---------- DATA SHOWN ----------
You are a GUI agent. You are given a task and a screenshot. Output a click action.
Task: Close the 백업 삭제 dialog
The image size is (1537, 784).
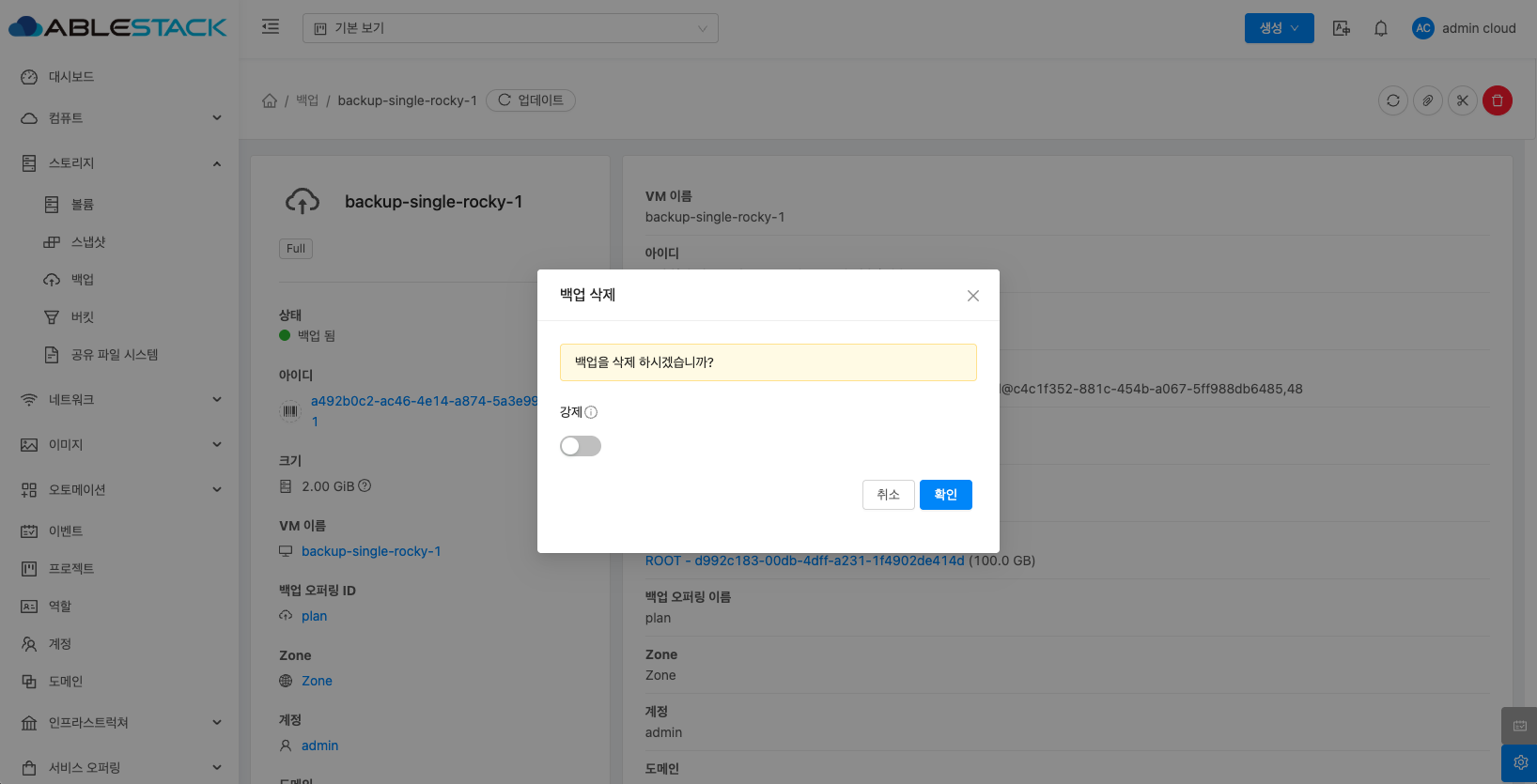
----------
---------- DATA SHOWN ----------
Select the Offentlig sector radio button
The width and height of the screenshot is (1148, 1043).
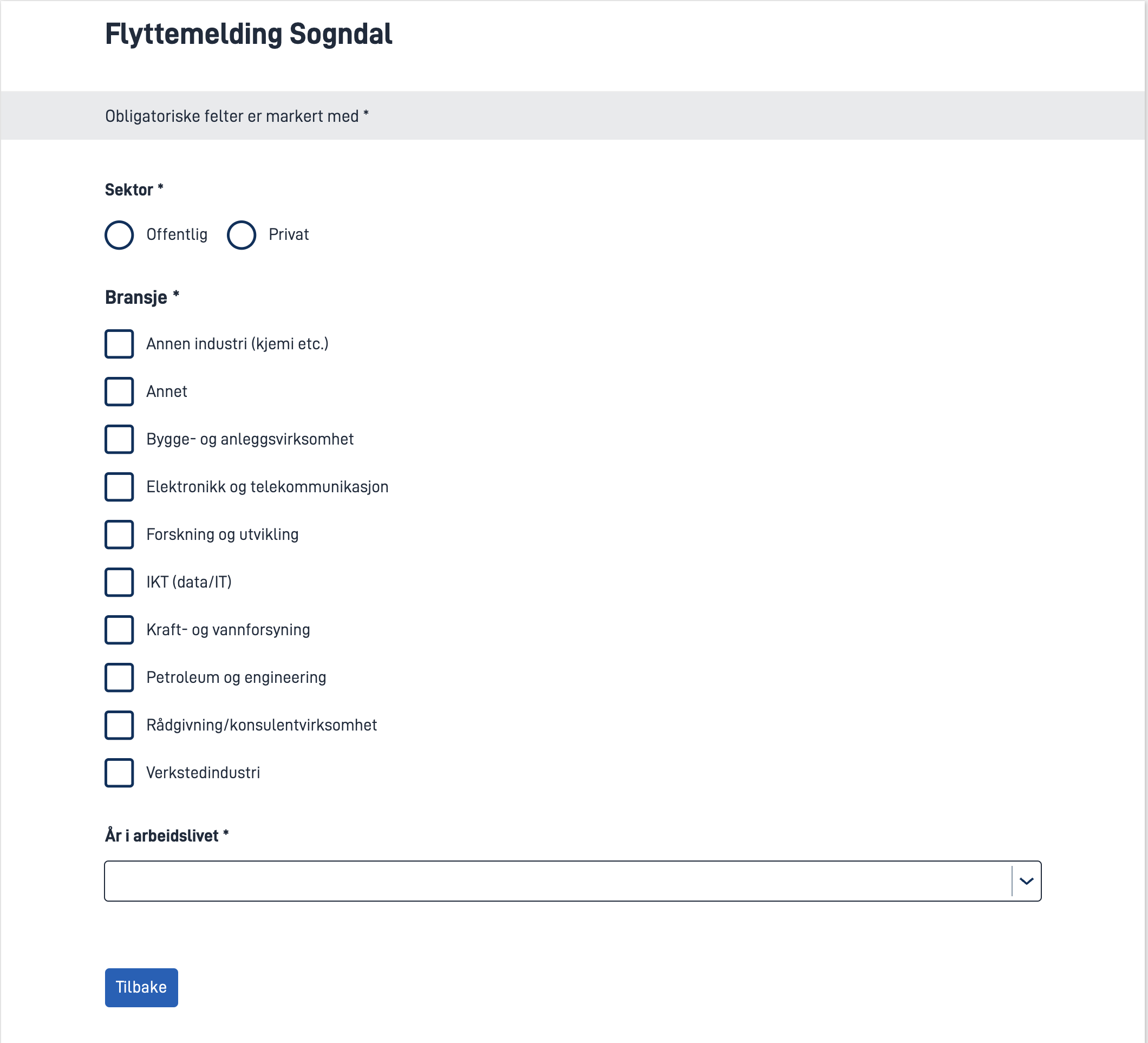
----------
**TASK TO CARRY OUT:** Update the lines starting at the one containing "Select the Offentlig sector radio button" and ending at the one containing "The width and", replacing "radio button" with "checkbox" and leaving everything else unchanged. Return only those lines.

**RESPONSE BELOW:**
Select the Offentlig sector checkbox
The width and height of the screenshot is (1148, 1043).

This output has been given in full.